He insisted, however, that the protesters have not given up, and that Sarkozy's reform still "sticks in their throat" and would translate itself into increased industrial tension in coming months.
"Even if the law has been voted, it doesn't mean people accept retirement has to be pushed back. It leaves deep scars, there's discontent, deep anger ... there will be tensions over salaries inside firms," he said.
At least one more day of action is planned after Thursday, on November 6, but the French parliament has approved Sarkozy's pensions bill and his aides say he intends to sign it into law on or around November 15.
France's Socialist opposition, which accuses the right-wing government of forcing ordinary workers to work longer to compensate for the failures of high finance, demanded that the president stay his pen.
"The plan is for the social movement to prevent the government from enacting a law that can't be good, because it has been rejected by seven French people in ten," said party spokesman Benoit Hamon.
Sarkozy's administration have all along insisted that raising the retirement age is not only necessary but "inevitable", with the French population ageing and the public deficit expanding.
Finance Minister Christine Lagarde said the law was "a good thing for the economy and for the balance of our public finances" and warned that any U-turn on the reform now would plunge the financial markets into "a zone of uncertainty".
Half of domestic flights were cancelled at Paris' second airport Orly, and authorities predicted that a third of them would be cancelled at the city's main international hub at Charles de Gaulle.

Dataset excerpts =>
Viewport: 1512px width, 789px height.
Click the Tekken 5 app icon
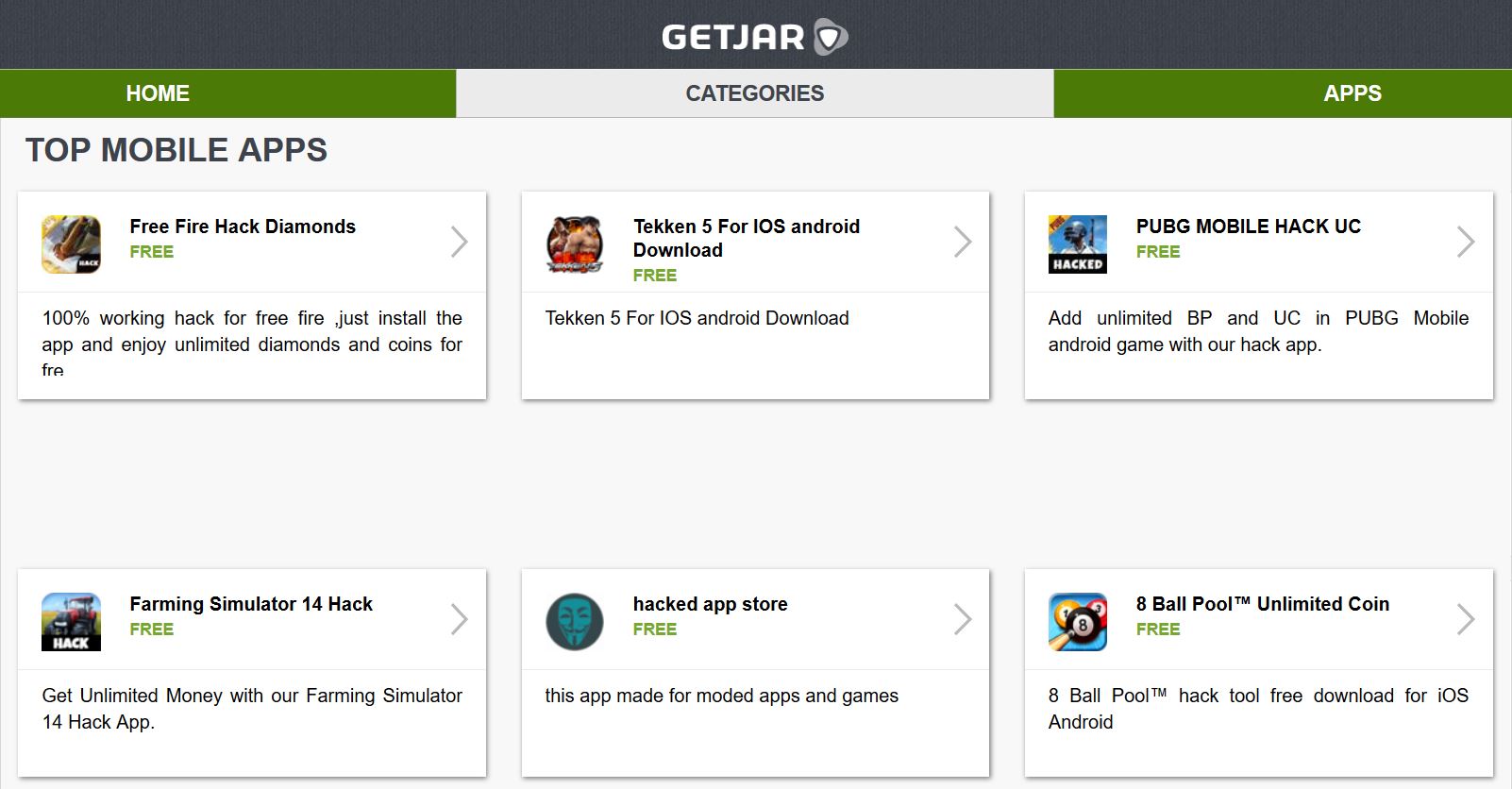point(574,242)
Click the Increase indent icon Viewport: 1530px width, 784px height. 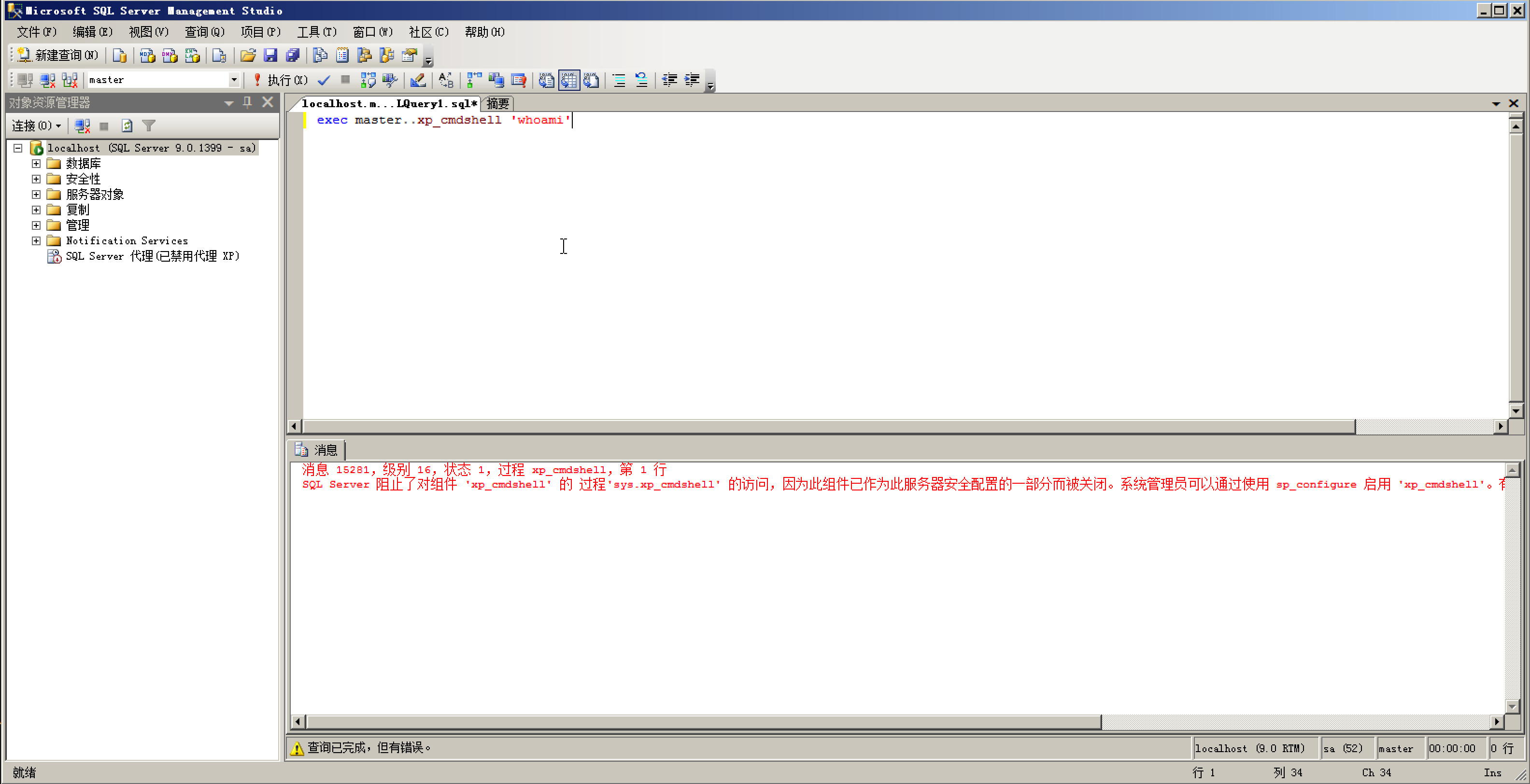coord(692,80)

--

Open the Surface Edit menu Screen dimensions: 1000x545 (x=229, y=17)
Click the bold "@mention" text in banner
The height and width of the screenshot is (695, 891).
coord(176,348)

What is asked =>
**A)** In the article on France's pension reform, reproduce word for word the text from "Sarkozy's administration have" up to and including "Charles de Gaulle.".
**B)** Which people are named in the article on France's pension reform? List each one.

Results by task =>
**A)**
Sarkozy's administration have all along insisted that raising the retirement age is not only necessary but "inevitable", with the French population ageing and the public deficit expanding.
Finance Minister Christine Lagarde said the law was "a good thing for the economy and for the balance of our public finances" and warned that any U-turn on the reform now would plunge the financial markets into "a zone of uncertainty".
Half of domestic flights were cancelled at Paris' second airport Orly, and authorities predicted that a third of them would be cancelled at the city's main international hub at Charles de Gaulle.

**B)** Sarkozy, Benoit Hamon, Christine Lagarde